Following my own "narrow road to the deep north"*, through the countryside of my mind...
This is a time of particular reflection, as I contemplate change in my life, and a path that unfolds a step at a time. The jottings here have mapped out parts of the peculiar terrain of my mind. I have been unable to shake the notion put forth in the work of Japanese artist Hokusai, in his famous series of woodblock prints
36 Views of Mount Fuji. The art being a manifestation of explorations into a central idea, I realized that I have been engaging in the same thing with words.
The problem is I am still chasing Mount Fuji.
My nine-hundred and third post. 903 different maps in just over three-and-a-half years of journeying. I'm still looking for that point about which this world of mine revolves. My own personal
axis mundi. Perhaps it is there. There have been glimpses. Sometimes the fog burns off and I can just see something there, something that might be a mountain, a tree, a post the size of Fuji.
I don't know. Ideas are funny that way. Our heads are full of them, universes contained in the perimeter of our minds. I have many. What I don't know is the one that functions as the anchor of my internal universe, and by extension, my external universe. I've come close, at times, I think. Lately "Love" seems to be central to the mental eructations I call my writing. You, dear readers, may better able to tell me.

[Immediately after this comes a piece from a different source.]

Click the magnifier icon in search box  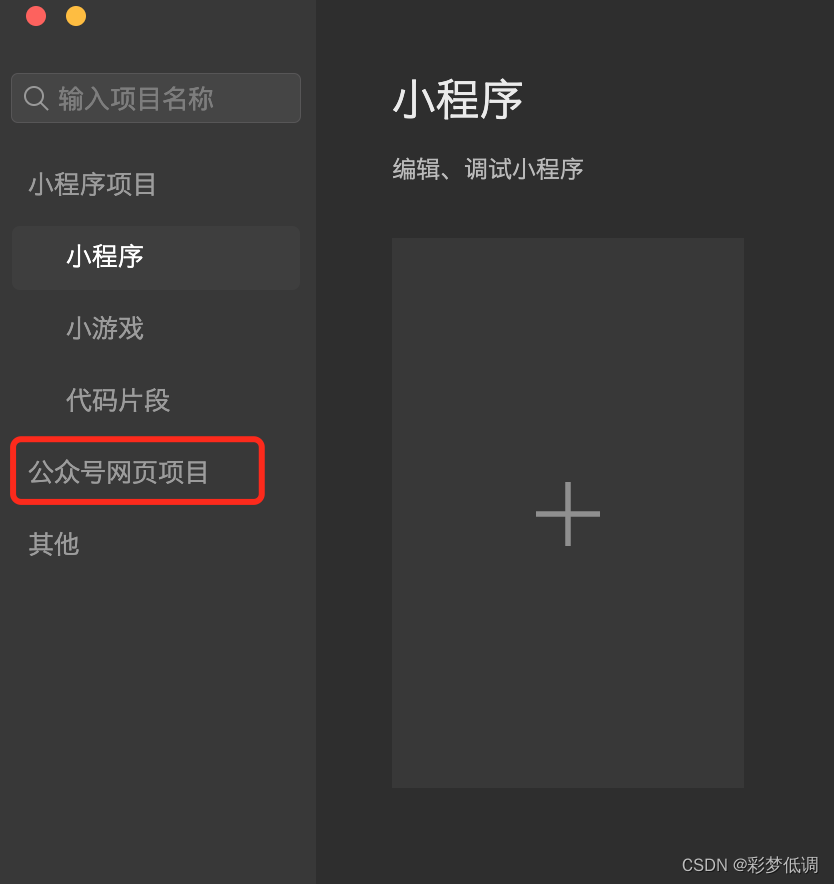pyautogui.click(x=36, y=98)
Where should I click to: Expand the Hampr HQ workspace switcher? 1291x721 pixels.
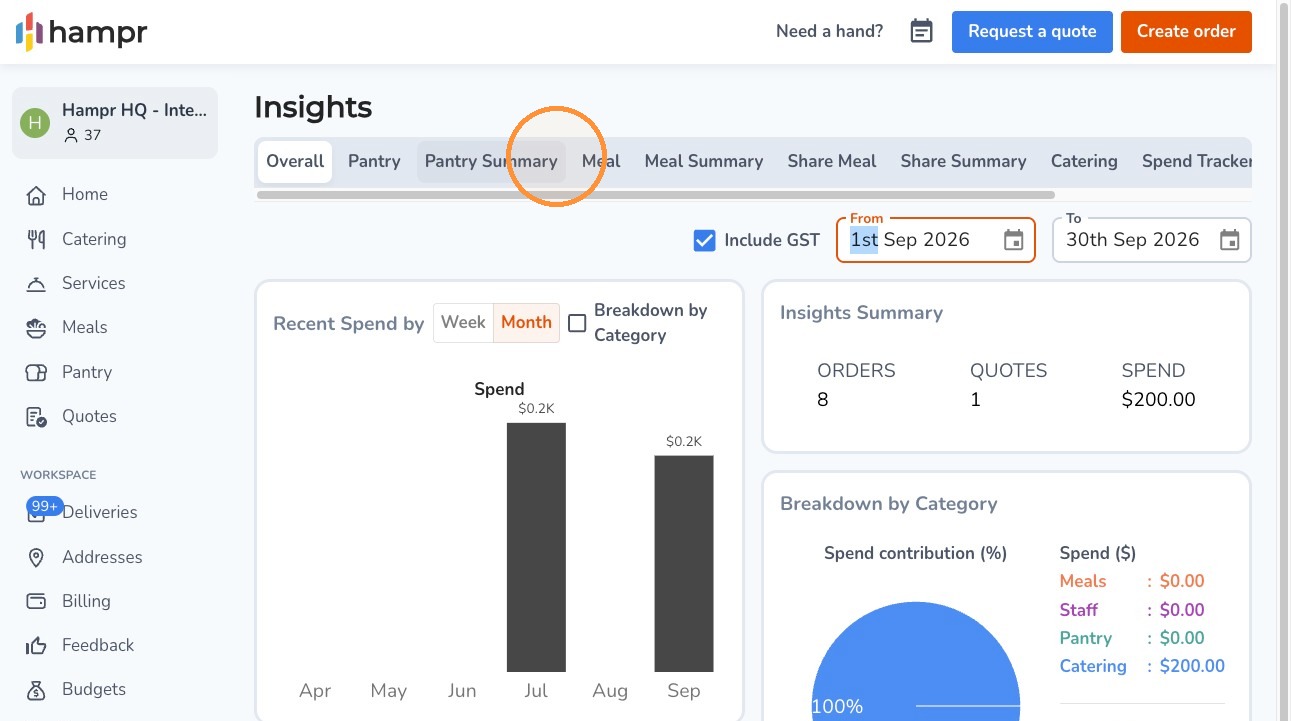115,122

Gripping smoke. Herding cats. Embracing a waterfall. The tasks I set for myself, because if I have learned anything from writing, getting a handle on truth, authenticity, and the "real" means chasing something I may never fully grasp. Yet something keeps me on the path, searching for that one view in my head that finally makes me say "I have seen the mountain".
I will see it. I know it. All I need to do is keep looking.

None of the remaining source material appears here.